While I understand why people think it's effective, I wish people protesting or encouraging actions by public bodies would stop bringing small children into council and board chambers to plead cases for the adults around them. At Tuesday's hearing on the proposed batch asphalt plant near Willits, three small children were sent to the podium to "testify" to their opposition to the plant. Please. These three children are no doubt very bright and I am sure they are "concerned," but they have no business addressing the merits one way or another of an asphalt batch plant they could not possibly really understand or care about except for what their elders tell them: that it will pollute the air they breathe and be bad for the environment. A couple of years ago, the local anti smoking folks from the health department and the American Cancer Society looking for, I seem to recall, a cigarette sales ordinance, ushered a group of small children before the board of supervisors to tell them how their mommies or daddies died of cancer or heart disease from smoking. Those children could barely remember their scripts and had to be promtped from behind to say things like "My Daddy died from smoking and I miss him."
Unless the children are on hand to ask for more ice cream trucks at Todd Grove Park or to testify as to why they like or dislike the tacos in the school lunchroom, I think they should be kept out of political board rooms. It only makes the adults look that much more desperate.

Comments

What about the future? Children learn by watching what adults do. If adults stand idly by while decisions are made by the County Supervisors -- especially when those decisions will affect people who are children now and adults down the road -- when the children grow up, they will feel helpless.

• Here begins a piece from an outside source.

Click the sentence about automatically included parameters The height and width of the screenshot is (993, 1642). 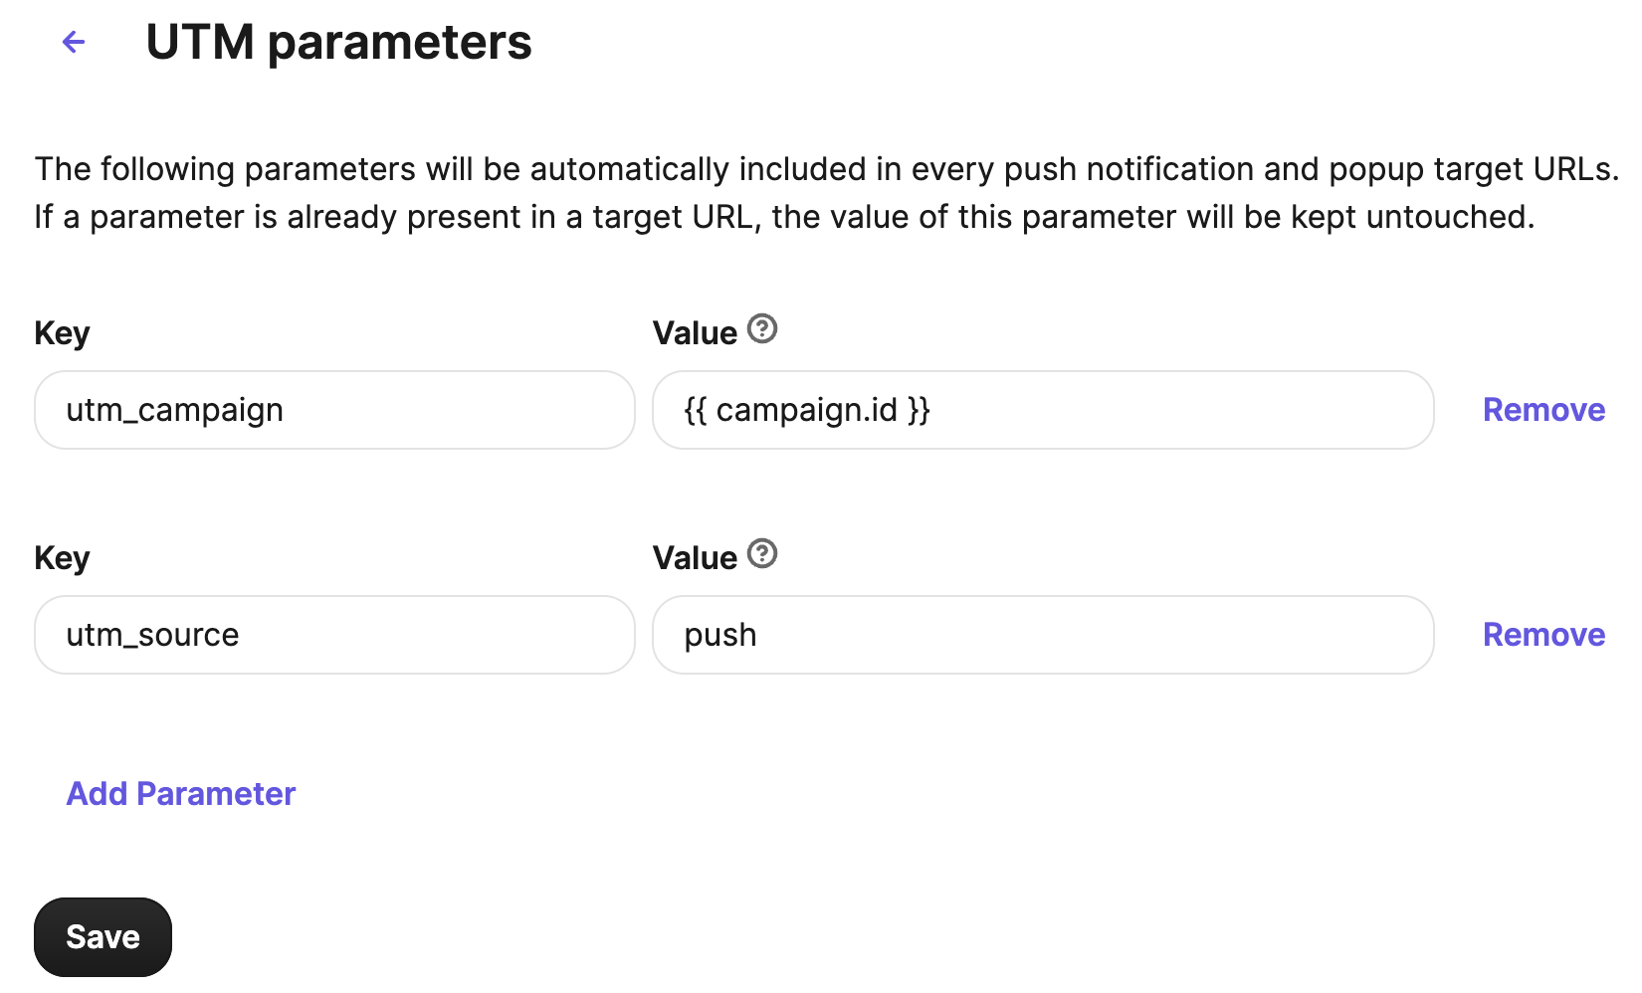[826, 169]
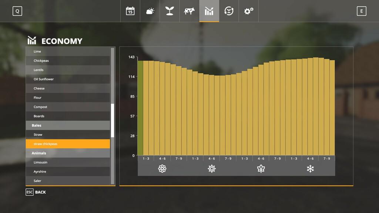Select the economy prices chart icon
379x213 pixels.
pyautogui.click(x=209, y=11)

Let them learn now so they can be more effective as adults.

while I agree wholeheartedly with educating children about the political process and getting them involved, I would have to agree many times youngsters are brought out to protests and hearings merely to act as mouthpieces and/or "shock factor"; and really, is teaching the children to recite someone else's views without any understanding of what they're talking about really something to encourage?